- Given instruction -
Can you output every line of the records below as a numbered list, leaving out any blank lines?

--- begin Information supplied ---

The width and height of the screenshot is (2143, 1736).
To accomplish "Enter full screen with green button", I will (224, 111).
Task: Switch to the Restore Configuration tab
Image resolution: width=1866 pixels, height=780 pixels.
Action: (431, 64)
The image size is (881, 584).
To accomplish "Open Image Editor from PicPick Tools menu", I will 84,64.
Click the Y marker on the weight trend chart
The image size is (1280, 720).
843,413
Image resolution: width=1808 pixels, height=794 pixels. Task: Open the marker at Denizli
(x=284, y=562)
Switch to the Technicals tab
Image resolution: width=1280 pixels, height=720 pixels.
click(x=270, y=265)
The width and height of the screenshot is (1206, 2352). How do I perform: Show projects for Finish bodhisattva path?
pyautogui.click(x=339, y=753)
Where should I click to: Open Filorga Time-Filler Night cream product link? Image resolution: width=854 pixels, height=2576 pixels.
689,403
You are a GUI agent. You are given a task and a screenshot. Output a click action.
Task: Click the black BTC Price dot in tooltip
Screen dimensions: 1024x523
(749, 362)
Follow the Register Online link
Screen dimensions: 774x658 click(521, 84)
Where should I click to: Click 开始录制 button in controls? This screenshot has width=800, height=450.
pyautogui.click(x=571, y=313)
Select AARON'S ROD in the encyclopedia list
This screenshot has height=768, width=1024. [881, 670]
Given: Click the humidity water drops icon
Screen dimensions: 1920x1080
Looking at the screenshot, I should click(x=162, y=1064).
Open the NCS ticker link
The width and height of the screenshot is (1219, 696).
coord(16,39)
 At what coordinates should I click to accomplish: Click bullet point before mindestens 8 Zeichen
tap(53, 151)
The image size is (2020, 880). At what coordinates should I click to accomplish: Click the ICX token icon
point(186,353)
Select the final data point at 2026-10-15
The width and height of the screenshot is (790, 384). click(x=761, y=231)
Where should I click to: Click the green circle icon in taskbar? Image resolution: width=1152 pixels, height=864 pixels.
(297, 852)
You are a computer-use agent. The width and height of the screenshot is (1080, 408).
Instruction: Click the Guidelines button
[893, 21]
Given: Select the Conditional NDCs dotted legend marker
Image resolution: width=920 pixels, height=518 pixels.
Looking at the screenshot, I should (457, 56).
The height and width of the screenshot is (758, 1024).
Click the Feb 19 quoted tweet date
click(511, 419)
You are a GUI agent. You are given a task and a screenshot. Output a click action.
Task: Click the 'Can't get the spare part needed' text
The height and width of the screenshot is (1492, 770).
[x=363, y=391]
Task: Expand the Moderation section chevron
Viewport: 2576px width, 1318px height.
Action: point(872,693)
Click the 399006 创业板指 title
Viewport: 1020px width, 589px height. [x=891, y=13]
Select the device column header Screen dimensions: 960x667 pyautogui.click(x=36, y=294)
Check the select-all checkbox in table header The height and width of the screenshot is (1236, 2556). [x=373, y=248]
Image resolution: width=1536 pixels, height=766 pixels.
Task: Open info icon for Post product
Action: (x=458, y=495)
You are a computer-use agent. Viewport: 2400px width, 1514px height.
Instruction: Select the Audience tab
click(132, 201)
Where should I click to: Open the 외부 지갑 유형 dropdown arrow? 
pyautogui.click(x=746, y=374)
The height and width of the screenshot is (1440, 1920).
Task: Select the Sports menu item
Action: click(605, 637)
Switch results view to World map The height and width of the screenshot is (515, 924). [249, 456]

--- end Information supplied ---

- Task response -
1. The width and height of the screenshot is (2143, 1736).
2. To accomplish "Enter full screen with green button", I will (224, 111).
3. Task: Switch to the Restore Configuration tab
4. Image resolution: width=1866 pixels, height=780 pixels.
5. Action: (431, 64)
6. The image size is (881, 584).
7. To accomplish "Open Image Editor from PicPick Tools menu", I will 84,64.
8. Click the Y marker on the weight trend chart
9. The image size is (1280, 720).
10. 843,413
11. Image resolution: width=1808 pixels, height=794 pixels. Task: Open the marker at Denizli
12. (x=284, y=562)
13. Switch to the Technicals tab
14. Image resolution: width=1280 pixels, height=720 pixels.
15. click(x=270, y=265)
16. The width and height of the screenshot is (1206, 2352). How do I perform: Show projects for Finish bodhisattva path?
17. pyautogui.click(x=339, y=753)
18. Where should I click to: Open Filorga Time-Filler Night cream product link? Image resolution: width=854 pixels, height=2576 pixels.
19. 689,403
20. You are a GUI agent. You are given a task and a screenshot. Output a click action.
21. Task: Click the black BTC Price dot in tooltip
22. Screen dimensions: 1024x523
23. (749, 362)
24. Follow the Register Online link
25. Screen dimensions: 774x658 click(521, 84)
26. Where should I click to: Click 开始录制 button in controls? This screenshot has width=800, height=450.
27. pyautogui.click(x=571, y=313)
28. Select AARON'S ROD in the encyclopedia list
29. This screenshot has height=768, width=1024. [881, 670]
30. Given: Click the humidity water drops icon
31. Screen dimensions: 1920x1080
32. Looking at the screenshot, I should click(x=162, y=1064).
33. Open the NCS ticker link
34. The width and height of the screenshot is (1219, 696).
35. coord(16,39)
36.  At what coordinates should I click to accomplish: Click bullet point before mindestens 8 Zeichen
37. tap(53, 151)
38. The image size is (2020, 880). At what coordinates should I click to accomplish: Click the ICX token icon
39. point(186,353)
40. Select the final data point at 2026-10-15
41. The width and height of the screenshot is (790, 384). click(x=761, y=231)
42. Where should I click to: Click the green circle icon in taskbar? Image resolution: width=1152 pixels, height=864 pixels.
43. (297, 852)
44. You are a computer-use agent. The width and height of the screenshot is (1080, 408).
45. Instruction: Click the Guidelines button
46. [893, 21]
47. Given: Select the Conditional NDCs dotted legend marker
48. Image resolution: width=920 pixels, height=518 pixels.
49. Looking at the screenshot, I should (457, 56).
50. The height and width of the screenshot is (758, 1024).
51. Click the Feb 19 quoted tweet date
52. click(511, 419)
53. You are a GUI agent. You are given a task and a screenshot. Output a click action.
54. Task: Click the 'Can't get the spare part needed' text
55. The height and width of the screenshot is (1492, 770).
56. [x=363, y=391]
57. Task: Expand the Moderation section chevron
58. Viewport: 2576px width, 1318px height.
59. Action: point(872,693)
60. Click the 399006 创业板指 title
61. Viewport: 1020px width, 589px height. [x=891, y=13]
62. Select the device column header Screen dimensions: 960x667 pyautogui.click(x=36, y=294)
63. Check the select-all checkbox in table header The height and width of the screenshot is (1236, 2556). [x=373, y=248]
64. Image resolution: width=1536 pixels, height=766 pixels.
65. Task: Open info icon for Post product
66. Action: (x=458, y=495)
67. You are a computer-use agent. Viewport: 2400px width, 1514px height.
68. Instruction: Select the Audience tab
69. click(132, 201)
70. Where should I click to: Open the 외부 지갑 유형 dropdown arrow? 
71. pyautogui.click(x=746, y=374)
72. The height and width of the screenshot is (1440, 1920).
73. Task: Select the Sports menu item
74. Action: click(605, 637)
75. Switch results view to World map The height and width of the screenshot is (515, 924). [249, 456]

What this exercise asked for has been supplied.